Percy Prince

Personal information
- Date of birth: 15 August 1887
- Place of birth: Liverpool, England
- Date of death: December 1973 (aged 86)
- Place of death: Rutherford, New Jersey, US
- Height: 5 ft 10 in (1.78 m)
- Position(s): Centre forward / Half back

Youth career
- Cranbury Avenue, Southampton
- Southampton Oxford

Senior career*
- Years: Team / Apps / (Gls)
- 1907–1914: Southampton / 79 / (25)
- 1914–1917: Boscombe
- 1919–1920: Southampton / 4 / (0)
- 1920–1921: Boscombe

= Percy Prince =

English footballer (1887–1973)

Percy Prince (15 August 1887 – December 1973) was an English amateur footballer who played as a centre-forward for Southampton and Boscombe in the early 20th century.

==Football career==
Prince was born in Liverpool but was raised in Southampton and played his club football on Southampton Common, while working in the Merchant Navy.

He was signed by Southern League Southampton as an amateur in 1907 and made his first team debut away to New Brompton on 17 October 1908. In the next match, against Millwall he scored in a 4–1 victory at The Dell, but made only one further appearance that season, followed by two further appearances at the end of the 1909–10 season, scoring in both matches. He was the first-choice centre-forward at the start of the next season, scoring in a 3–0 victory over Portsmouth on 10 September 1910, before losing his place to Sid Kimpton.

Described as a "sharp-shooting centre-forward, keen and enthusiastic " but with a genial nature, "there was none more zealous in the interests of the team". He was known as "Peewee" to his teammates.

He finally became established in the side, playing at inside left in December 1911, taking over from Andrew Gibson, but after a run of nine games in which he scored twice, Prince lost his place back to Gibson. In March 1912 Gibson was suspended (along with Henry Hamilton) for a "serious breach of club discipline", as a result of which both players were placed on the transfer list. This led to Prince's restoration to the team which he marked by scoring four goals in three matches.

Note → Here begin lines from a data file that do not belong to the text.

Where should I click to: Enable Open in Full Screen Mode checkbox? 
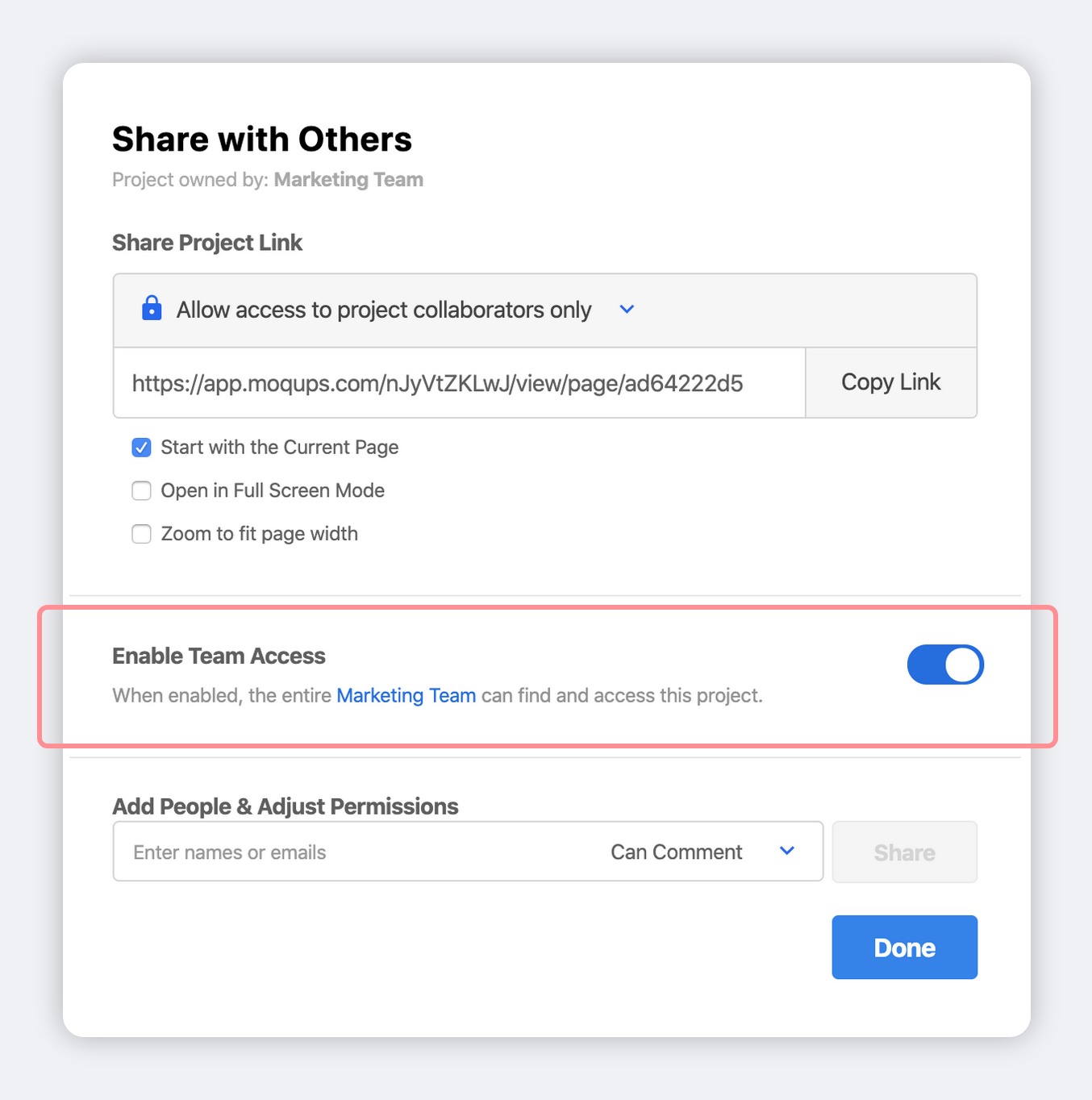142,491
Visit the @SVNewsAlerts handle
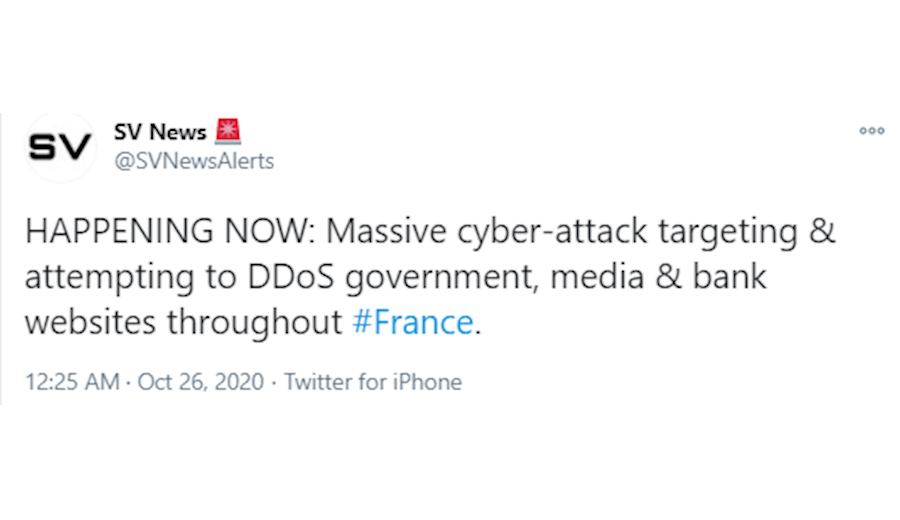 click(195, 161)
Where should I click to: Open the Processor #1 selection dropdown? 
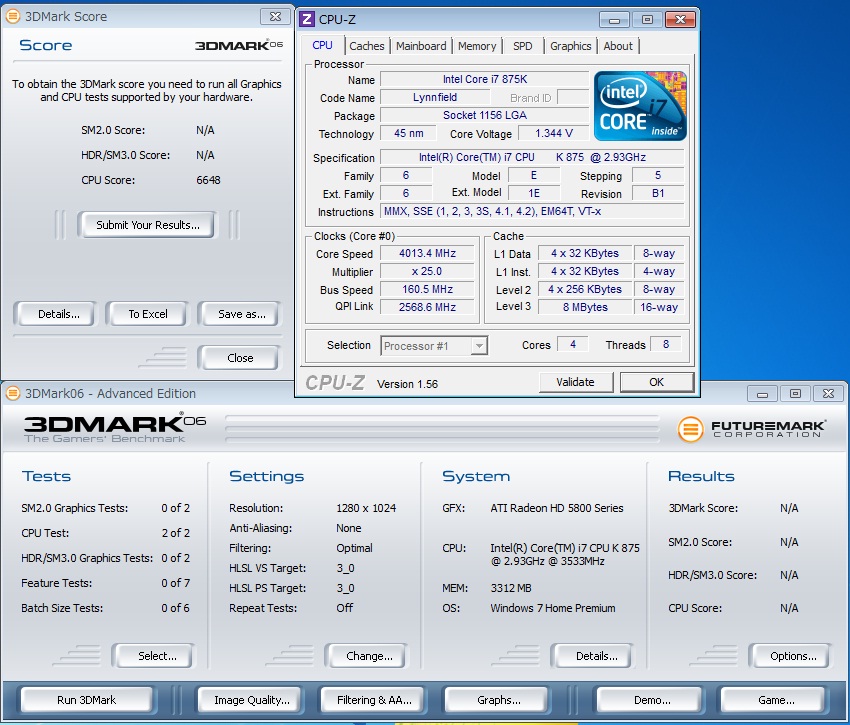(434, 346)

In the 1912–13 season, Prince only missed eight matches scoring eleven league goals, making him the club's top scorer for the season. In the following season, he continued to be a regular starter but was pushed out onto the wing in more of a supporting role to Len Andrews and Arthur Dominy, and his scoring ability faded before he lost his place in January 1914 to Bill Smith, who in turn was replaced by Arthur Hollins.

In the summer of 1914, Prince was released by Southampton and joined Boscombe in the Hampshire League. The outbreak of World War I interrupted his career but he turned out occasionally for Boscombe during the wartime period until returning to Southampton in 1917, where he played for his former club in the wartime leagues.

At the cessation of hostilities, Prince re-joined Southampton in August 1919 and made four further appearances. in place of Bert Fenwick in the Saints' final Southern League. Prince was now playing at half back and his final appearance was in a 2–6 defeat at The Dell by Northampton Town on 25 October 1919. Although he did not make further appearances in the first team, Prince continued to play for the reserves, gaining Hampshire League and Senior Cup medals, as well as gaining representative honours with Hampshire.

He returned to Boscombe in November 1920, before retiring the following summer.

==Life outside football==
Prince was employed by the Cunard Line for 32 years and in 1930 he moved to New York City as assistant catering officer, servicing the trans-Atlantic ocean liners from Southampton, including and .

Prince retired in 1952, and continued to live in Rutherford, New Jersey, where he died in December 1973 at Bergen Pines Hospital in nearby Paramus.